SpikeHash: Spiking Neural Networks for Efficient Cross-Modal Hashing Retrieval

Cross-modal hashing retrieval aims to encode heterogeneous data (e.g., images and text) into compact binary codes for efficient Hamming-space search. Existing methods typically learn semantics in continuous feature spaces and apply a sign operation to generate binary codes, weakly coupling training with discrete retrieval. SpikeHash addresses this by formulating hashing as spike-state evolution, directional spike interaction, and competitive spike readout. The framework first converts image and text features into multi-timestep spike sequences. These sequences jointly drive a shared hash state, with each modality influencing the other's firing dynamics via directional spike modulation. Crucially, instead of a continuous hash head, SpikeHash uses a positive-negative spiking readout where each hash bit is produced by temporal competition between paired spike channels, enabling discrete outputs directly.
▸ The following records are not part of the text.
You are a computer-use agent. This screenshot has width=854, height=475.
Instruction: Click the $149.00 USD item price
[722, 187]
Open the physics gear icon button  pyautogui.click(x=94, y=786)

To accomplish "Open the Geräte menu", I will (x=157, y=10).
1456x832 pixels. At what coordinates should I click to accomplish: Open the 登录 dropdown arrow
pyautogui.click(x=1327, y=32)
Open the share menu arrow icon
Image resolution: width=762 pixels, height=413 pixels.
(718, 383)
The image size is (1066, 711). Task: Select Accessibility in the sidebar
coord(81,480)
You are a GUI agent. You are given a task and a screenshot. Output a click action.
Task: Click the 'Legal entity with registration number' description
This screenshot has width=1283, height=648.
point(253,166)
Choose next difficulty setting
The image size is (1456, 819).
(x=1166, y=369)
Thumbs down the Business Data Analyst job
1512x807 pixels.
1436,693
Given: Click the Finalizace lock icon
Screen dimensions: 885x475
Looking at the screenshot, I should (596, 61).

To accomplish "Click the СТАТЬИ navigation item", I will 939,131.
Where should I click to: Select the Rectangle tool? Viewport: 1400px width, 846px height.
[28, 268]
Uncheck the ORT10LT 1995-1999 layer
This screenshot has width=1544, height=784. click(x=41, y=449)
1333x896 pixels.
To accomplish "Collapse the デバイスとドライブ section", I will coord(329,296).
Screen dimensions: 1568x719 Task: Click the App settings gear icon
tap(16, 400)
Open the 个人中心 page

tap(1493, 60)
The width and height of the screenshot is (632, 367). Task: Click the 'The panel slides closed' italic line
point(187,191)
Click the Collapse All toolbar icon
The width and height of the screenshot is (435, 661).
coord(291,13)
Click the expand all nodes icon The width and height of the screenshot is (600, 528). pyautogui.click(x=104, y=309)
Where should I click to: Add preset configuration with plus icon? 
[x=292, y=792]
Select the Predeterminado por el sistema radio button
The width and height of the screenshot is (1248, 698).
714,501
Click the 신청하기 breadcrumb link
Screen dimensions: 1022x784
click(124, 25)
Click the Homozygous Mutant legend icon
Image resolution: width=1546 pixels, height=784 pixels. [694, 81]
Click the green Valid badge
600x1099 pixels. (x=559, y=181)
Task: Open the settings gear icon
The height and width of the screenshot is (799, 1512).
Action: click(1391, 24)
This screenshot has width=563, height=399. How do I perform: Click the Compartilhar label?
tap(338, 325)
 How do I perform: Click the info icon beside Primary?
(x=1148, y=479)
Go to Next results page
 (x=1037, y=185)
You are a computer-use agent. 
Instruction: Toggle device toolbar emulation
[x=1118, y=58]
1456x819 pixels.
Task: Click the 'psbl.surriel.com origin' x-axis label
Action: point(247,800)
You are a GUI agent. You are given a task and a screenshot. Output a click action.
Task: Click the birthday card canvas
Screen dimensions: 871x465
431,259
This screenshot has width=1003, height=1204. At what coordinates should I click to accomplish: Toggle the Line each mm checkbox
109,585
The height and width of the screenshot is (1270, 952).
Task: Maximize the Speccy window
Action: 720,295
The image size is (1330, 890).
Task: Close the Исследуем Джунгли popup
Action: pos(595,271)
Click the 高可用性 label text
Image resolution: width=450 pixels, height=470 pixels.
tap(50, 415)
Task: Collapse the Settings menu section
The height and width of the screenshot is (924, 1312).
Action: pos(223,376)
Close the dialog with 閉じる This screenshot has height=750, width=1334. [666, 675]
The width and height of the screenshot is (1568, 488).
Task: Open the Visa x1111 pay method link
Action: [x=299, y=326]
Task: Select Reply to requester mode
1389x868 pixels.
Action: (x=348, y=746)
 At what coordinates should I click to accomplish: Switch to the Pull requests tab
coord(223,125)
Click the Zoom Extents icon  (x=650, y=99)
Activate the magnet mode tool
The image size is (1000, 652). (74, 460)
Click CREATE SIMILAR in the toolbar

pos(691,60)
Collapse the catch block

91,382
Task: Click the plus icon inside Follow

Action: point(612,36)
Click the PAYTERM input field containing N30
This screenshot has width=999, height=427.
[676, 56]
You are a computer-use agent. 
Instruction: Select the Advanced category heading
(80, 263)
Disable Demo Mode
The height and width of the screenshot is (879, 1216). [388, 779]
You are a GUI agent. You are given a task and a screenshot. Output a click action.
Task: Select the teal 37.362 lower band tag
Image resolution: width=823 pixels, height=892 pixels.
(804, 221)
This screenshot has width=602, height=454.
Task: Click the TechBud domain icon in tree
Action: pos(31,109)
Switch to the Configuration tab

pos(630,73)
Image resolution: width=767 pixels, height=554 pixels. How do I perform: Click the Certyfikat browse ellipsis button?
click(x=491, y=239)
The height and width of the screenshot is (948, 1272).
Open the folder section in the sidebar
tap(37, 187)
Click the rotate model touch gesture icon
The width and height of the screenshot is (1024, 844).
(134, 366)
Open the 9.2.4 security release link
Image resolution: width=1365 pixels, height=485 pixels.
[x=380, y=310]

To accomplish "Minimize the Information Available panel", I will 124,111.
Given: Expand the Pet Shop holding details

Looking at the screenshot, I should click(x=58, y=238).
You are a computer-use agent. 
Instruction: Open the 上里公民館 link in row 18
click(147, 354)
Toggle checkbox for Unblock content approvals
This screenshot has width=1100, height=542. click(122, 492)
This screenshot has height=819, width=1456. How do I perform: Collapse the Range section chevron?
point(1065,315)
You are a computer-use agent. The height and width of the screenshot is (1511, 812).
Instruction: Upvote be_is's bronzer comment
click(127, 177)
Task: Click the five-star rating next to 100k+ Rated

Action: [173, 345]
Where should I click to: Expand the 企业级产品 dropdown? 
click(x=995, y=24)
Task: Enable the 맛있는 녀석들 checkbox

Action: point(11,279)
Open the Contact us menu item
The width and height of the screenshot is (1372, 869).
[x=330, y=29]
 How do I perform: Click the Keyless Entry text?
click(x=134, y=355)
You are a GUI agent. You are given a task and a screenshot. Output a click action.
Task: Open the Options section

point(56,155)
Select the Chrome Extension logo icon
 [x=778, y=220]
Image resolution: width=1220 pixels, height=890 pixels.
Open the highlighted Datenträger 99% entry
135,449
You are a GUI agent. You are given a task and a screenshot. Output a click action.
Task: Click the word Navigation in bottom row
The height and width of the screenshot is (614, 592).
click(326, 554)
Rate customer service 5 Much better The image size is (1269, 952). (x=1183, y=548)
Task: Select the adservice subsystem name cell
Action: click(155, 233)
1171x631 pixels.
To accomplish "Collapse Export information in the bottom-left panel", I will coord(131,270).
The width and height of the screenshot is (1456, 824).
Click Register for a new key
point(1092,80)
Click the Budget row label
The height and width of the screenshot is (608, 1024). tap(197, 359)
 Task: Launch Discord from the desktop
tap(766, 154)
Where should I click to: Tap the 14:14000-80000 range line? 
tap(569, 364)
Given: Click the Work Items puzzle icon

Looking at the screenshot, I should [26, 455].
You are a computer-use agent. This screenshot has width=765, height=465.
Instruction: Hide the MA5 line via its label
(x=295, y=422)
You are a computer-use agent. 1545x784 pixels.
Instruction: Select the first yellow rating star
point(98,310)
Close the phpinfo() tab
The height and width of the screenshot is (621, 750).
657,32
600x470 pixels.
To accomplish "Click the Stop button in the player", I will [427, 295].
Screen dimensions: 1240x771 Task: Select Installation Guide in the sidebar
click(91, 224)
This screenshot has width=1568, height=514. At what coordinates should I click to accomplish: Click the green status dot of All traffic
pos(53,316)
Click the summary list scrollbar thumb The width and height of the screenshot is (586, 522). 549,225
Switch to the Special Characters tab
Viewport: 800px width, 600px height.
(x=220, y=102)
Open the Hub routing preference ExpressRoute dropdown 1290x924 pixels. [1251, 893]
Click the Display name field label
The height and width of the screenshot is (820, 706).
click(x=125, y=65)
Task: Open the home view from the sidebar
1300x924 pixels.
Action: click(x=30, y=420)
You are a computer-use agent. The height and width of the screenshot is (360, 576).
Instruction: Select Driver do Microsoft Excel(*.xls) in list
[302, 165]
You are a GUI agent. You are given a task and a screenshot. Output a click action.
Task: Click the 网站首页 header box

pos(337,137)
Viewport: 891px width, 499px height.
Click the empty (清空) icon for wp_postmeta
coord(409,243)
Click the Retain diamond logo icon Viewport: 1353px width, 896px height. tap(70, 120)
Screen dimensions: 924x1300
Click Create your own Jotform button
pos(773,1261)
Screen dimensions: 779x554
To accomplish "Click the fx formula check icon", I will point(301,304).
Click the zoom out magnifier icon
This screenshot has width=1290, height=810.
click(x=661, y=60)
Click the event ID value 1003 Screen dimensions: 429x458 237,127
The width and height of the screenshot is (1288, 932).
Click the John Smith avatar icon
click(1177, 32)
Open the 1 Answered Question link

Experimental results on three benchmark datasets (specific names not cited but implied) show SpikeHash achieves competitive retrieval accuracy while significantly reducing parameter size, operation count, and estimated energy consumption during the hash learning stage. This suggests a promising spiking alternative to conventional continuous hash mapping, particularly for energy-constrained or edge-deployed multimodal retrieval systems. The project page provides further details. The work was submitted to arXiv in May 2026 by authors from an unspecified institution.